== What is expected ==
The answer must be every entry, given again word for word.

== Dataset extract ==
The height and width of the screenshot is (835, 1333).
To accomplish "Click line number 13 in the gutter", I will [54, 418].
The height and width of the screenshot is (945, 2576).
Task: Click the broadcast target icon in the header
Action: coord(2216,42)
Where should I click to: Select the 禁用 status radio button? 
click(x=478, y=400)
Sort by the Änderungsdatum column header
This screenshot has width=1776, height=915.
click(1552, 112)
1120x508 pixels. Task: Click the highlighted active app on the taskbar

== Answer space ==
The height and width of the screenshot is (835, 1333).
To accomplish "Click line number 13 in the gutter", I will [54, 418].
The height and width of the screenshot is (945, 2576).
Task: Click the broadcast target icon in the header
Action: coord(2216,42)
Where should I click to: Select the 禁用 status radio button? 
click(x=478, y=400)
Sort by the Änderungsdatum column header
This screenshot has width=1776, height=915.
click(1552, 112)
1120x508 pixels. Task: Click the highlighted active app on the taskbar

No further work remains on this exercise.